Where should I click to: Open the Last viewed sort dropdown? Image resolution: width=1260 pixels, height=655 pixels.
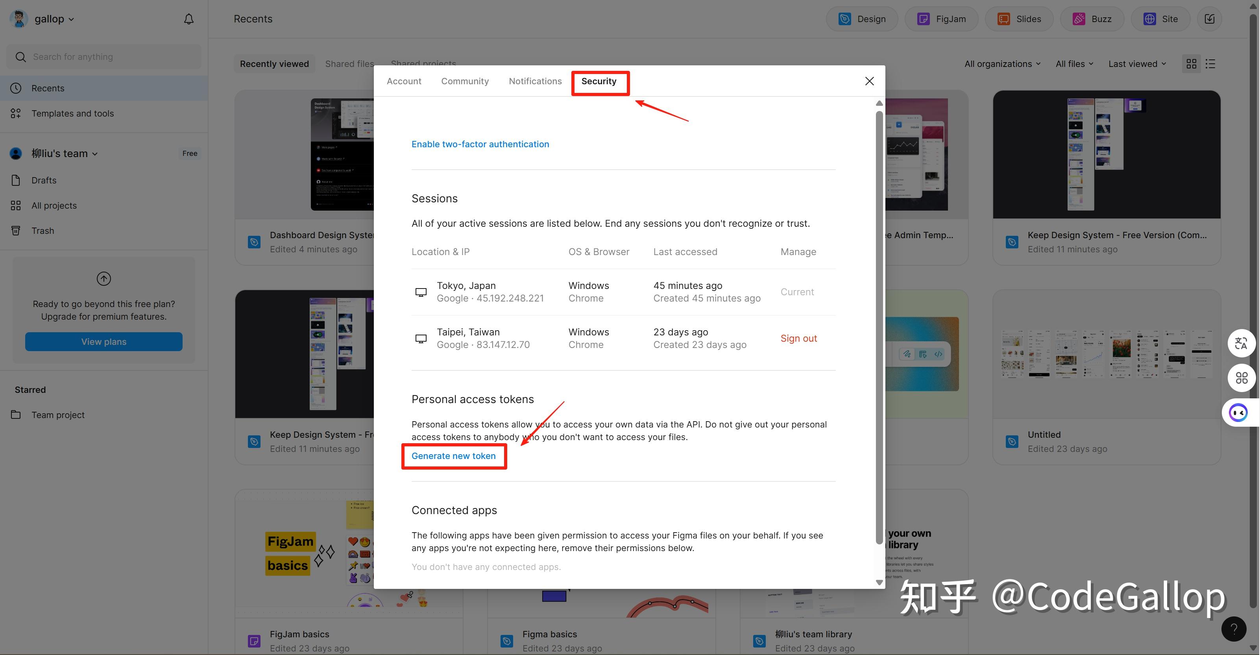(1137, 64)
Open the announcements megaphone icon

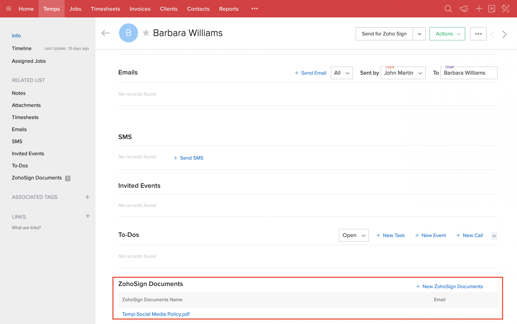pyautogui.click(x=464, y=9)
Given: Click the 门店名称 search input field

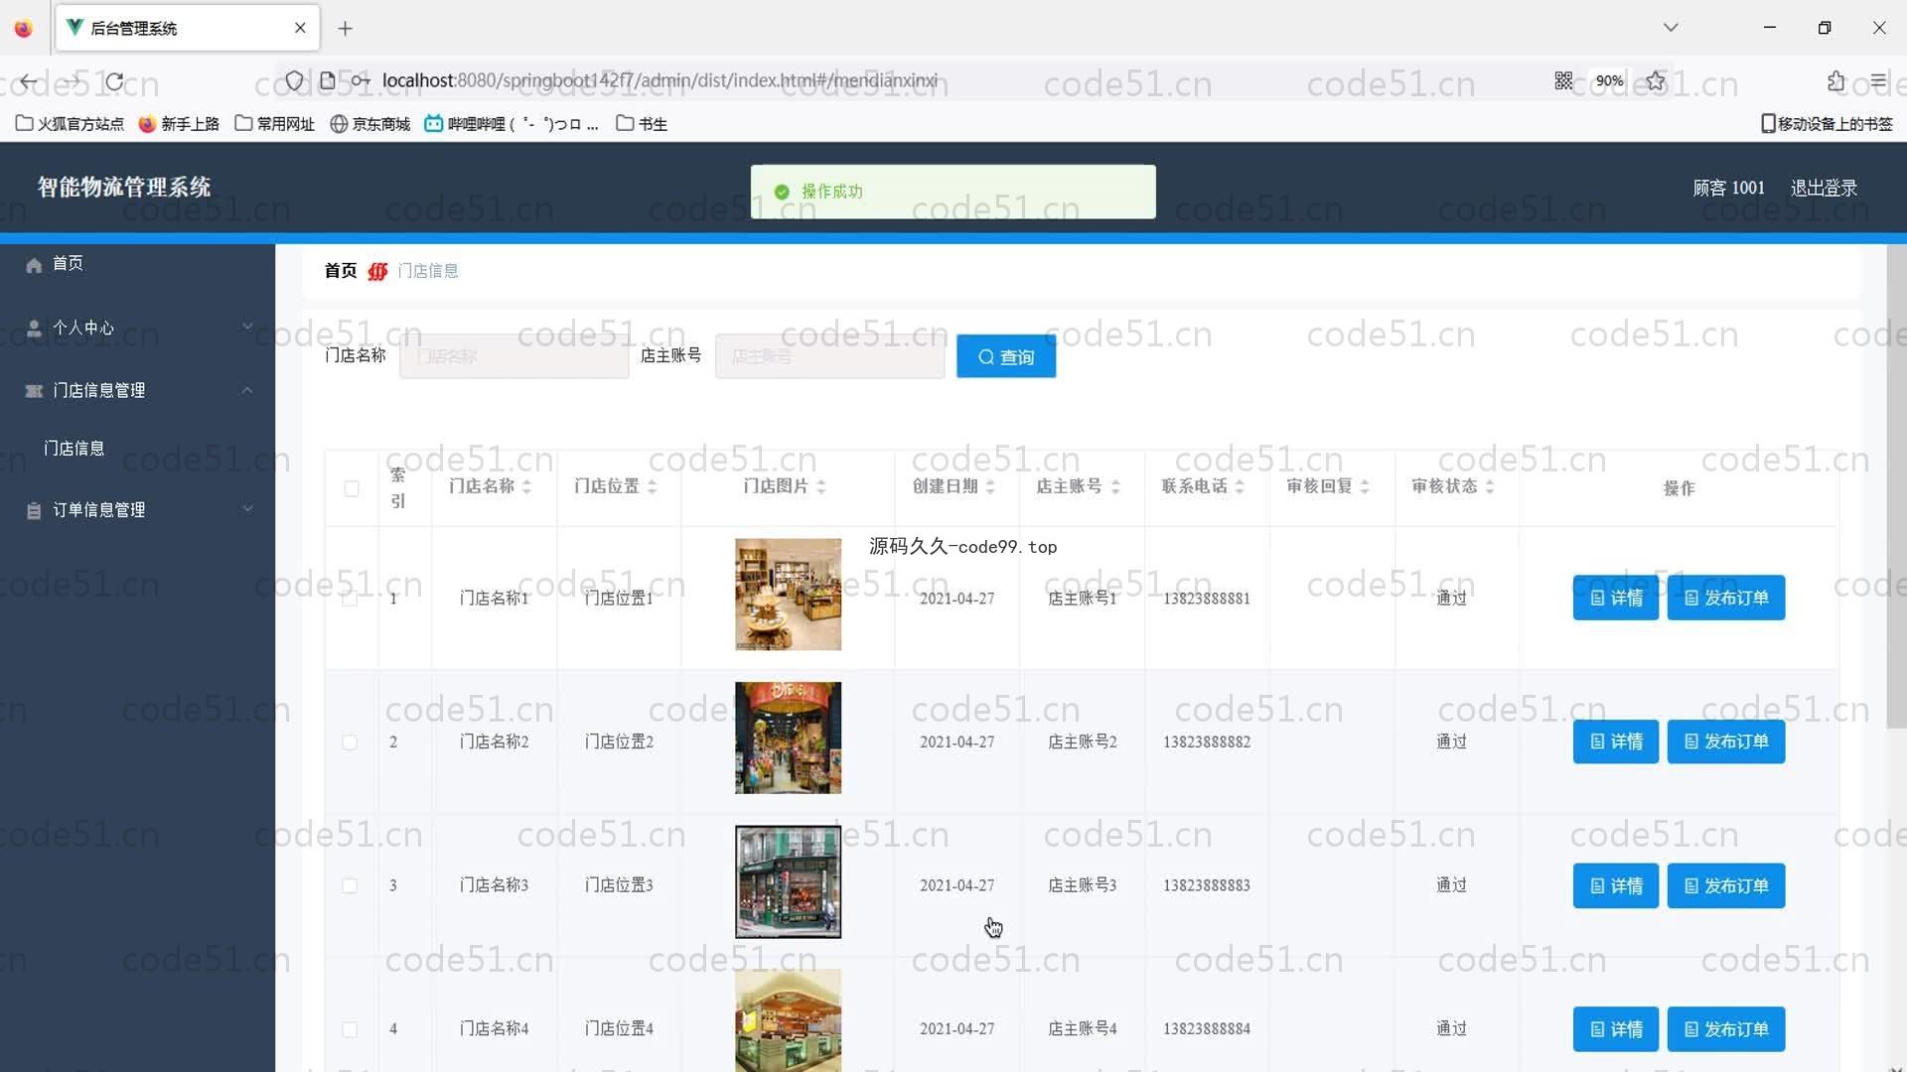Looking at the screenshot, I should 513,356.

Task description - Word for word, restate the whole listing and drop the images.

Response for this exercise -
Where should I click to: Open the Last viewed sort dropdown? Image resolution: width=1260 pixels, height=655 pixels.
(1137, 64)
Open the announcements megaphone icon

pyautogui.click(x=464, y=9)
Given: Click the 门店名称 search input field

Looking at the screenshot, I should 513,356.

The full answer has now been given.